Старообрядчества Егор Федорович не кидал. Иван Федорович пробовал говорить ему, – зачем он держится такой веры; но Егор Федорович возражал ему тем, что по переходе в эту веру его бог удачей взыскал, – значит, эта вера богу приятней. И он, как и его бывший хозяин, стал пренебрегать «щепотниками», никонианцами и отдавал предпочтение старообрядцам.
В клеильне работало трое. Клеильный мастер, дядя Алексей, старый артиллерийский солдат, высокий, светлобородый, немного кривоногий, трезвый, семейный. Он хотя имел в спальне уголок, но ночевать ходил на вольную квартиру, где у него жила жена. Он был богомольный, каждый праздник ходил к обедне, покупал копеечные листки и читал их. Он и другим советовал читать их, но его как-то мало слушали.
Другой клеильщик был Федор Рябой, действительно рябой, высокий, с бельмом на правом глазу. У него тоже была жена, но работала на другой фабрике. Иногда она приходила к нему, а то он отправлялся к ней.
Третий был Гаврила, живший в Москве одиноко. Жена и дети его находились в деревне. Он был маленький, худощавый, но жилистый, с редкой белокурой бородой, всегда в синей заскорузлой рубахе и рядновом фартуке. Кроме клеильщиков, тут помещались курчаки. Курчаки обязаны были выкрашенную и заклеенную бумагу курчить, то есть бить ее о камень до тех пор, пока она не сделается курчавою, как мелко завитые волосы. Потом бумагу вешали в сушилку, она там просыхала, и ее опять запаковывали в пачки.
Курчаков у Жарова было пятеро. Двое были совсем незаметные, но трое несколько выделялись из них. Один был Сысоев, тоже бывший солдат, коренастый, одутловатый, с бритым лицом и густыми черными усами. Он прежде жил в пожарных, в маленькой типографии вертельщиком, в трактире кубовщиком, но пропивался, и его отовсюду прогоняли. К Жарову он поступил года два тому назад, прижился и чувствовал себя пока хорошо. У него были в деревне братья, но он от них отбился, как пришел со службы. Они не удерживали и его жену; жена пошла в Москву, связалась здесь с одним приказчиком и уехала в Одессу. Сысоев горько жаловался на братьев и все грозился, что он пойдет к ним и потребует свою часть, особенно когда бывал пьяным. Но он уже несколько лет не был дома; завел себе приятельницу, какую-то Бурлиху, женщину без определенных занятий, и, получивши жалованье, ходил к ней, кутил с нею весь праздник, прокучивал все и опять работал до следующей получки.

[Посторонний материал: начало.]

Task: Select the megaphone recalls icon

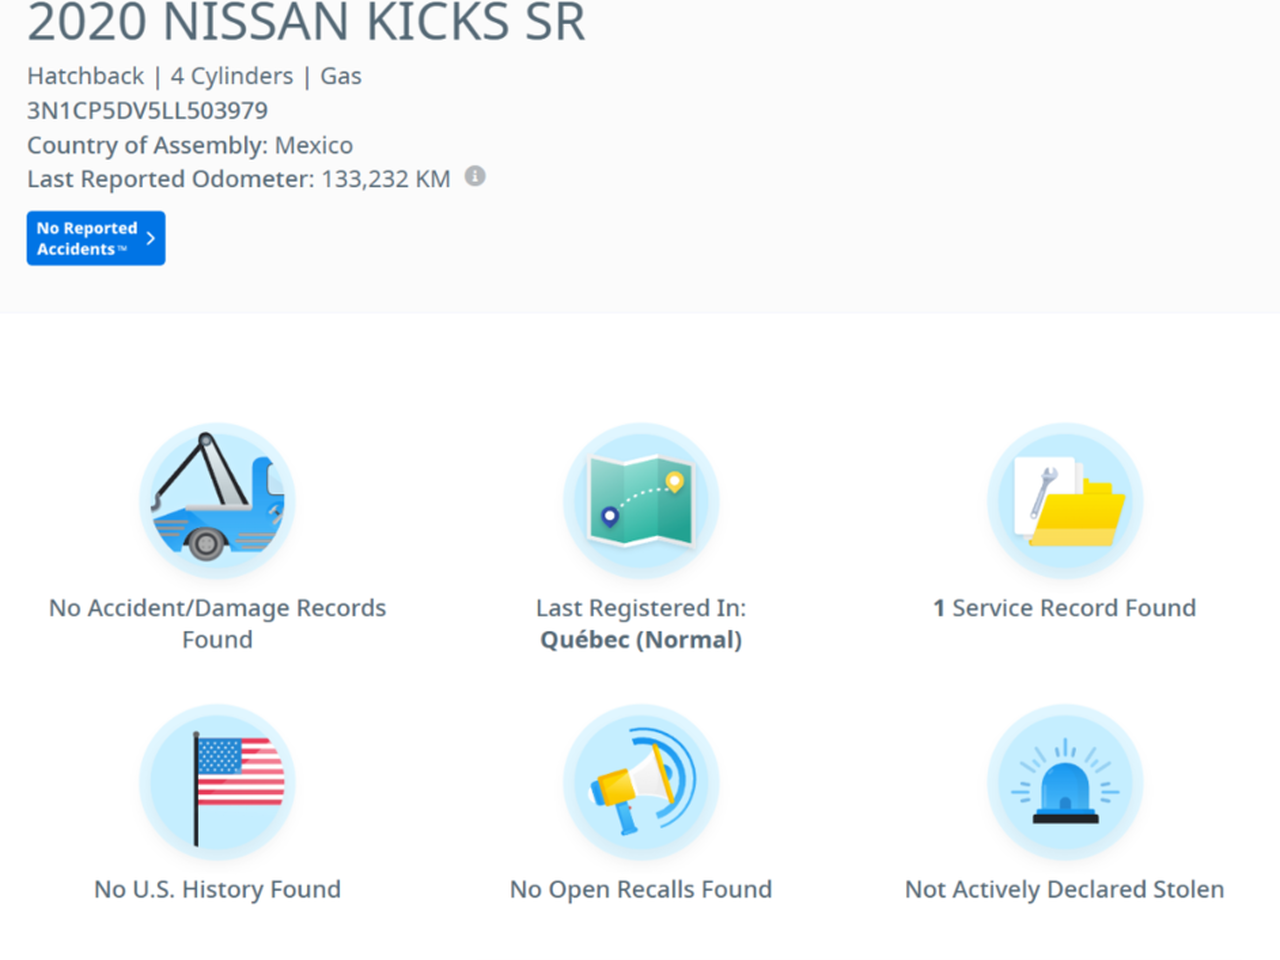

Другой курчак был Абрам. Этот и родился в Москве, и брал паспорт в мещанской управе. Он был очень вялый, после работы всегда охал и держался за те места рук, которые выше локтей, жалуясь, что они у него болят. И по лицу было заметно, что он не совсем здоров. Оно было бескровное, глаза воспаленные, черная всклокоченная борода торчала как-то беспомощно. Он знал грамоту, любил божественное и имел семью. Его жена и маленькая дочка ютились где-то на Немецкой улице и занимались нищенством. Жена, маленькая, юркая, оборванная бабенка с необыкновенно красными пятнами на щеках, часто приходила к Абраму, приносила ему ситного, черствых пирогов, которые ей подавали в купеческих домах, и все соблазняла его бросить фабрику, идти жить с ней и заниматься ее ремеслом, которое было легко и прибыльно. Но Абрам не соглашался.